I have a field carName
which uses some analyzer:
@Field(type = FieldType.Text, searchAnalyzer = "myAnalyzer", analyzer = "myAnalyzer")
private String carName;
The myAnalyzer
analyzer looks like this:
{
"index": {
"analysis": {
"filter": {
"myStopwords": {
"ignore_case": "true",
"type": "stop",
"stopwords": [
"word1",
"word2"
]
}
},
"char_filter": {
"myTrimmer": {
"flags": "CASE_INSENSITIVE",
"pattern": "somepatter",
"replacement": "somrereplacement",
"type": "pattern_replace"
}
},
"analyzer": {
"myAnalyzer": {
"filter": [
"lowercase",
"unique",
"myStopwords"
],
"char_filter": [
"myTrimmer"
],
"type": "custom",
"tokenizer": "whitespace"
}
}
}
}
}
Now myStopwords
will expand or can shrink. In my database I have CAR
entity and once someone is adding new car, it is indexed in ES as document. What do I have to do when someone changes stopwords list? Is it possible to refresh data only on ElasticSearch side, without even reading them from my database? Or due to changes in stopword list some data in index where carName
is located could be lost during indexing - the words that were part of stopwords list for example? And in that case, unfortunatelly, I need to read cars from database again and index them again.. ?

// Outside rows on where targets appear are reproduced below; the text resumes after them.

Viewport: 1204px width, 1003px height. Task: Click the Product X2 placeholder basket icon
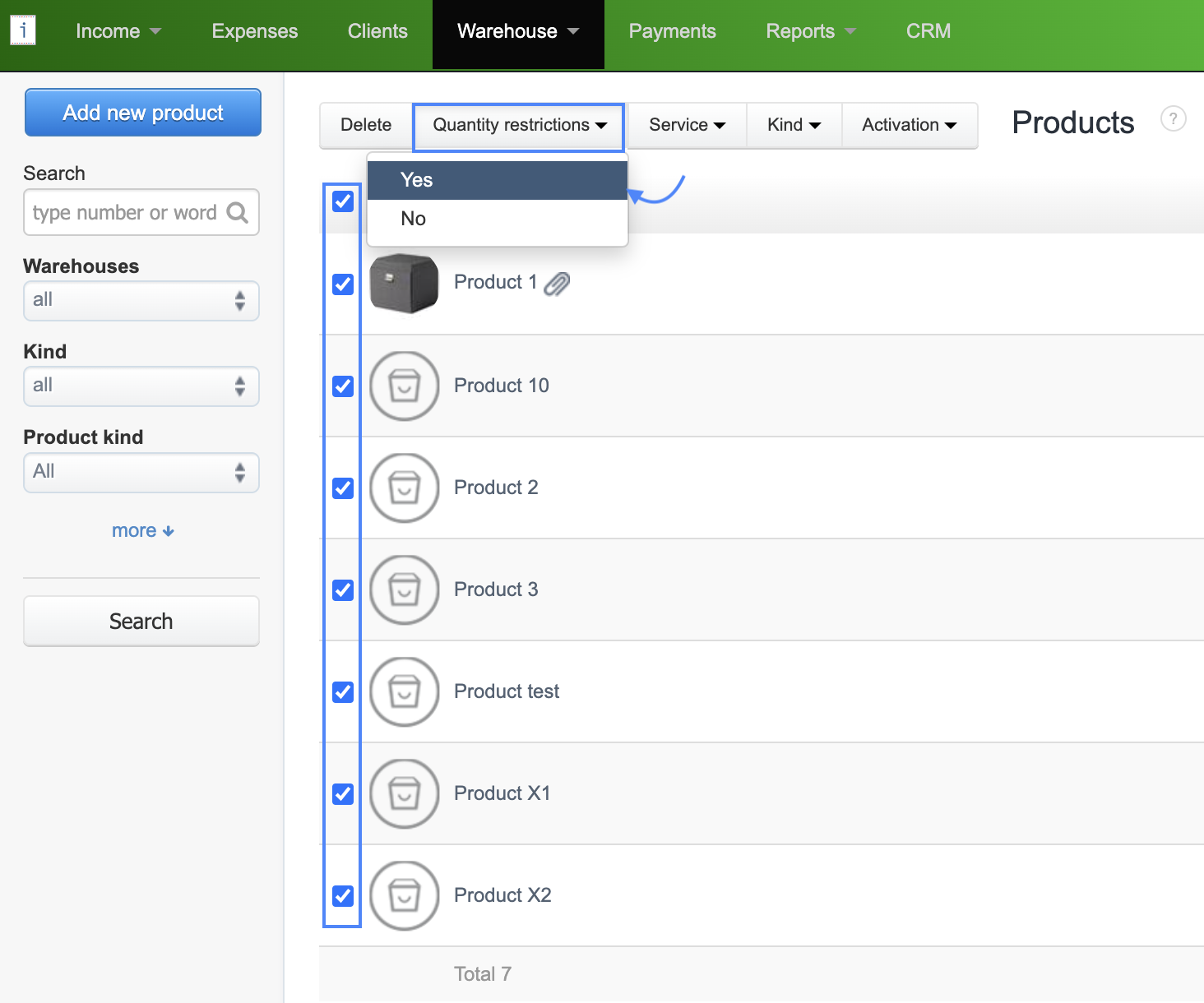click(404, 895)
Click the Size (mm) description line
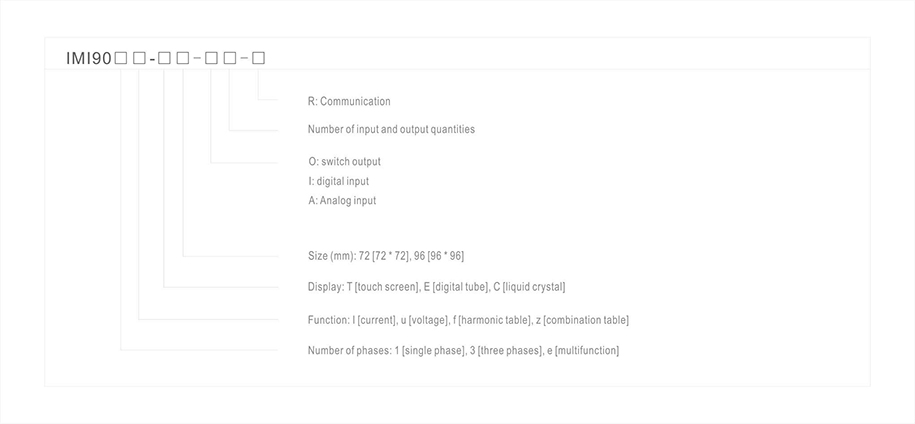Image resolution: width=915 pixels, height=424 pixels. 385,256
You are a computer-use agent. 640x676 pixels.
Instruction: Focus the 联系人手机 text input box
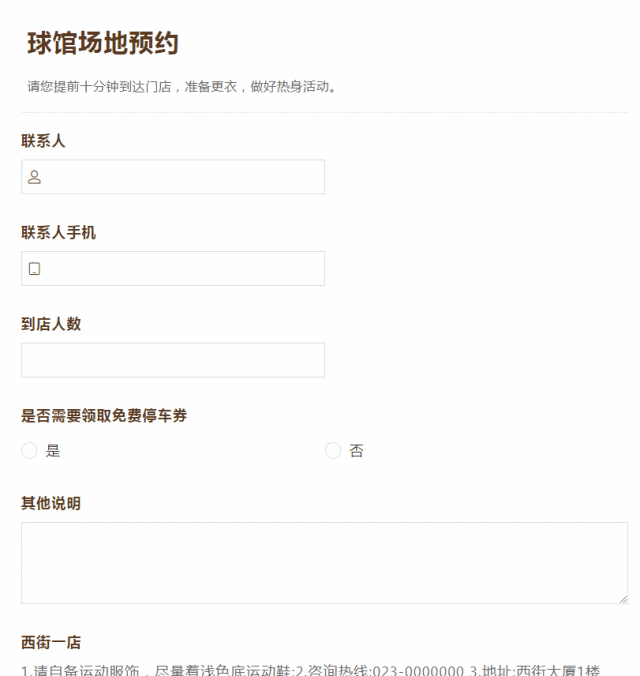pyautogui.click(x=185, y=269)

As I understand the analyzer
and in my case myAnalyzer
is used during indexing process by ES, then at first sight it seems that if I change stopwords list (so it this case it is analyzer
change), then I should reindex my cars right but maybe I am wrong ? If a car was named 'Ford King Taurus' and the King
was not in the stopwords list, then what happens if I add King
to stopword list.. And if `King' was in stopwords list and some documents were indexed and now is removed from that list, what happens with search then.. Would searching work fine after such mapping changes ?
I read about UpdateByQuery method that I think could be used for some similar cases to update for example part of the document. But could it be used here ? I mean.. how could I tell Elasticsearch, if it is neccessary, to refresh all carNames due to stopwords list change ?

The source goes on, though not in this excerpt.